Reading and parsing lines from a file with fgets and strtok

user2100887 picture user2100887 · Feb 22, 2013 · Viewed 7.9k times · Source

I'm having trouble with a fairly basic bit of code. I need to read each line from the file shown below, split it up into the 3 parts with strtok, and store each part into an array.

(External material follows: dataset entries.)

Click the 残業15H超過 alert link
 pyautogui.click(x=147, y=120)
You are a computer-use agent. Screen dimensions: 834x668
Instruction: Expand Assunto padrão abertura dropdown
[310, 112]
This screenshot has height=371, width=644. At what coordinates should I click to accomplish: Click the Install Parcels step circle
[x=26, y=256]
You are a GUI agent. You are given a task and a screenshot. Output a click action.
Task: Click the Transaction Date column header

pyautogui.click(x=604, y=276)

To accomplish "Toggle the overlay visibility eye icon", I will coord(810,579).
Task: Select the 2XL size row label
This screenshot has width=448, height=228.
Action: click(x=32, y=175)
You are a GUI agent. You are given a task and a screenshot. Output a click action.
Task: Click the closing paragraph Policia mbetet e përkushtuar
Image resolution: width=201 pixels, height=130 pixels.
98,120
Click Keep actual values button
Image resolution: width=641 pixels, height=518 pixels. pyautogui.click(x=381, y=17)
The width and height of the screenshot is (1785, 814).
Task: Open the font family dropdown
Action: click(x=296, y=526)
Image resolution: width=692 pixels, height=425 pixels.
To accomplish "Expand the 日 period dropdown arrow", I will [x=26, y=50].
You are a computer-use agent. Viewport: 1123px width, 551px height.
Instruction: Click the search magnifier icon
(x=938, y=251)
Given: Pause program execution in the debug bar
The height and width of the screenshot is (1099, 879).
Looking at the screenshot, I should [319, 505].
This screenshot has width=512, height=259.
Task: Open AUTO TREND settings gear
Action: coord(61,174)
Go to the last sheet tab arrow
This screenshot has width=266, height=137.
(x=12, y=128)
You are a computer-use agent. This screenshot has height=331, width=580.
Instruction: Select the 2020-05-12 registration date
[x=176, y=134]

The arrays for "goals" and "assists" are working perfectly, but for some reason the entire name array is filled with the last name read from the file.

Input file:

Redden 2 0
Berglund 5 2
Jackman 2 0
Stewart 4 0
Oshie 3 5
McDonald 2 4
Pietrangelo 2 7
Perron 2 6
Tarasenko 5 5

Relevant code:

int main(int argc, char* argv){  
    FILE* inFile = fopen(argv[1],"r");
    char ** nameArray;
    int * goalArray;
    int * assistArray;
    int size = countLinesInFile(inFile);
    allocateMemory(&goalArray, &assistArray, &nameArray, size);
    readLinesFromFile(inFile, goalArray, assistArray, nameArray, size);
}

void allocateMemory(int** goals, int** assists, char*** names, int size)
{
  *goals = malloc(size*sizeof(int));
  *assists = malloc(size*sizeof(int));
  *names = malloc(size*sizeof(char *));
  int i;
  for(i=0; i<size; i++)
  {
    *(*names + i) = calloc(MAX_NAME,sizeof(char));
  }
}

void readLinesFromFile(FILE* fPtr, int* goals, int* assists, char** names, int numLines)
{
  int i;
  char * buffer = malloc(MAX_LINE*sizeof(char));
  for(i = 0; i<numLines; i++)
  {
    if(fgets(buffer, MAX_LINE, fPtr)!= NULL)
    {
      names[i] = strtok(buffer, " \n");
      goals[i] = atoi(strtok(NULL, " \n"));
      assists[i] = atoi(strtok(NULL, " \n"));
    }
  }
}

For some reason, nameArray[0-9] all contain "Tarasenko", and any help with this would be greatly appreciated.

Answer

Carl Norum picture Carl Norum · Feb 22, 2013

You didn't copy out the name, you just put the pointer returned by strtok into your data structure. You are just ending up with a data structure full of identical pointers to the same memory pointed to by buffer. Since the contents of buffer get modified on every pass through the loop, you end up with a bunch of pointers to whatever it was the last time through.